Asisten Muda Keasistenan Pencegahan Maladministrasi Ombudsman RI Perwakilan Jawa Tengah, Kun Retno Handayani, menjelaskan bahwa keriuhan tersebut berakar dari perbedaan pemahaman mengenai kebijakan relaksasi. Menurutnya, persepsi kenaikan muncul karena masa program pemutihan dan relaksasi pajak lima persen telah berakhir.”Kami telah berdialog langsung dengan wajib pajak. Secara regulasi, besaran PKB di Jawa Tengah tetap stabil di bawah dua persen. Perbedaan nominal yang dirasakan warga terjadi karena skema pembayaran kembali ke tarif normal pasca-masa relaksasi,” ujar Kun Retno usai koordinasi di Kantor Bapenda Jateng.
Meski sempat ada polemik informasi, Kun Retno mengapresiasi tingkat kesadaran warga Semarang yang tetap tinggi dalam memenuhi kewajiban pajaknya demi mendukung pembangunan daerah.
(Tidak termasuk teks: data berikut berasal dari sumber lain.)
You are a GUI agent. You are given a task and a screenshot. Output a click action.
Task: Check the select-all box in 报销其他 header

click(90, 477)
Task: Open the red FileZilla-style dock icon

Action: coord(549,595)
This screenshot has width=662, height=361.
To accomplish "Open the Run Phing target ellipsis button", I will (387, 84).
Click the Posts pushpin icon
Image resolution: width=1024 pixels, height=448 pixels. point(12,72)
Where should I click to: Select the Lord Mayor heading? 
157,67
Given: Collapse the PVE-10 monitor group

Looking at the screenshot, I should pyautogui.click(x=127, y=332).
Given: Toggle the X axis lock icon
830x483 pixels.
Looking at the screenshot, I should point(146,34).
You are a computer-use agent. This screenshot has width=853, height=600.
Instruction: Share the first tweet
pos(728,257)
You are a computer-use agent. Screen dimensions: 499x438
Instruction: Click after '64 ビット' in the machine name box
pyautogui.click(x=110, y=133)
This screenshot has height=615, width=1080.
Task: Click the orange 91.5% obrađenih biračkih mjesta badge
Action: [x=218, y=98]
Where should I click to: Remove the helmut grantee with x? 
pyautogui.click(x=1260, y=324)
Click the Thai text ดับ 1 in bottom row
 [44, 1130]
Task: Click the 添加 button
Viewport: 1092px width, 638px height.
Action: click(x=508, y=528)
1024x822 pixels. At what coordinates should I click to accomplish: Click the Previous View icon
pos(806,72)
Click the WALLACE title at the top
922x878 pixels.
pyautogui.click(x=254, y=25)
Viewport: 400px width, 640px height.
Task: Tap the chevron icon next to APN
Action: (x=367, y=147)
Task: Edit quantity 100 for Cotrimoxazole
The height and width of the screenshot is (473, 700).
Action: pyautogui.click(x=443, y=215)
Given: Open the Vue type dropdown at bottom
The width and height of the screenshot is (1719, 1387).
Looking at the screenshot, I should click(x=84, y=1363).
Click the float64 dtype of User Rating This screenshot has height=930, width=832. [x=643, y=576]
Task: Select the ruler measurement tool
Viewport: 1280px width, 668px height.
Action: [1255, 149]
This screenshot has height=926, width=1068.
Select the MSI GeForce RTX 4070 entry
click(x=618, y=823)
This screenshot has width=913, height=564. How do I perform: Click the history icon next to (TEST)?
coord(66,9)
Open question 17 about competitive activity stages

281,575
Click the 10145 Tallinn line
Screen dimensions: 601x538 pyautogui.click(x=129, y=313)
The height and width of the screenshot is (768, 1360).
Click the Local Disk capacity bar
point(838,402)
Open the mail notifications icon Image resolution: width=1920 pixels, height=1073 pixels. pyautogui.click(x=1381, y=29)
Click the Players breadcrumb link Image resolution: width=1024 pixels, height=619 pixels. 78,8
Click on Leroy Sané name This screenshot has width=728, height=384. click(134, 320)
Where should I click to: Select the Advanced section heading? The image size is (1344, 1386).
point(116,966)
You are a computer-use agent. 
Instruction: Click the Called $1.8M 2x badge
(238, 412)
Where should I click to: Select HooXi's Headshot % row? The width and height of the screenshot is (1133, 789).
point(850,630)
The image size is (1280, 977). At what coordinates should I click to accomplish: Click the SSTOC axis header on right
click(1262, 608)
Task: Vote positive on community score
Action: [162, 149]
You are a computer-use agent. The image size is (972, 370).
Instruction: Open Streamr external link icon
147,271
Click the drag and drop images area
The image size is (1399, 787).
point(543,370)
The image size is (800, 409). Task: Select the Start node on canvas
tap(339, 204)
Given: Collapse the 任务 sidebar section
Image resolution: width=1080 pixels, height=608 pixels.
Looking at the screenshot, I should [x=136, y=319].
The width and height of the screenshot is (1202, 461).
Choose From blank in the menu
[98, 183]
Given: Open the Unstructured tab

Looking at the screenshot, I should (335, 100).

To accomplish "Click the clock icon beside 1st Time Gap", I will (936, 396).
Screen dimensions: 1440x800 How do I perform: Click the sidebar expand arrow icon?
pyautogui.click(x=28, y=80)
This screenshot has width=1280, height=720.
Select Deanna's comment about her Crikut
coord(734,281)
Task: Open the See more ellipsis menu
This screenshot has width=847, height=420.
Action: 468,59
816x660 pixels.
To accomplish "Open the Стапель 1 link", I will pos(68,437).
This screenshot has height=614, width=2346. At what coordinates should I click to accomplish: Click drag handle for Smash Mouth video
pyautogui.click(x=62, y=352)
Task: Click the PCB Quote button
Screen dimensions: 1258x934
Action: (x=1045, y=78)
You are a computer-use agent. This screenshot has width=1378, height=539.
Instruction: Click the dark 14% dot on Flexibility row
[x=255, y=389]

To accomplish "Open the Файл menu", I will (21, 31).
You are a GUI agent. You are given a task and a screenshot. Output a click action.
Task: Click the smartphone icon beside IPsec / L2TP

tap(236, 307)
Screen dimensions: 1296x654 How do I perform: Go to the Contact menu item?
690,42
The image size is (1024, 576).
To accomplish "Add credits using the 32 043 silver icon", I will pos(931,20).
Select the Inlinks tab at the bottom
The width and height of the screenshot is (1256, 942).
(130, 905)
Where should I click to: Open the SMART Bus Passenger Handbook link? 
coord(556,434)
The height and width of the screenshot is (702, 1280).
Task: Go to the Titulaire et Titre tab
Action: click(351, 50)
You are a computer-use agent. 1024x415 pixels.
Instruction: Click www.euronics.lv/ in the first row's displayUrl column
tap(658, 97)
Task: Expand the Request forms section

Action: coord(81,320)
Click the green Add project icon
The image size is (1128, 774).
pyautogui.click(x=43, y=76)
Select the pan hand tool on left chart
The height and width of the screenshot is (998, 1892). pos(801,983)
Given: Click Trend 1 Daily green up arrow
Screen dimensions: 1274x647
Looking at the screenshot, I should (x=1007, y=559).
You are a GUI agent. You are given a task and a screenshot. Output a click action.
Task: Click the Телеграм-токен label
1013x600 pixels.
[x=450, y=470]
Sekretaris Badan Pendapatan Daerah (Bapenda) Jawa Tengah, Andi Suryanto, menjamin bahwa penerapan kebijakan opsen maupun relaksasi tidak mengganggu standar operasional di Samsat. Merujuk pada instruksi Gubernur Ahmad Luthfi, ia menekankan pentingnya hak masyarakat untuk mendapatkan informasi yang mendalam.”Petugas di lapangan diwajibkan mampu menjelaskan rincian struktur perhitungan secara transparan. Hal ini mencakup simulasi perbandingan sebelum dan sesudah kebijakan opsen, sehingga masyarakat memahami betul ke mana aliran dana mereka,” tegas Andi.
Bapenda kini kian masif melakukan edukasi serta memperkuat sinergi dengan pemerintah kabupaten/kota. Fokus utamanya adalah keterbukaan komponen pembayaran agar masyarakat mengetahui manfaat pajak bagi sektor pendidikan, kesehatan, hingga infrastruktur.
Sinergi berkelanjutan dengan Ombudsman diharapkan dapat memperkuat sistem pengawasan dan pengaduan. Dengan demikian, kualitas pelayanan publik di Jawa Tengah tetap terjaga, bebas dari maladministrasi, dan semakin terpercaya di mata masyarakat.**( Joko Longkeyang).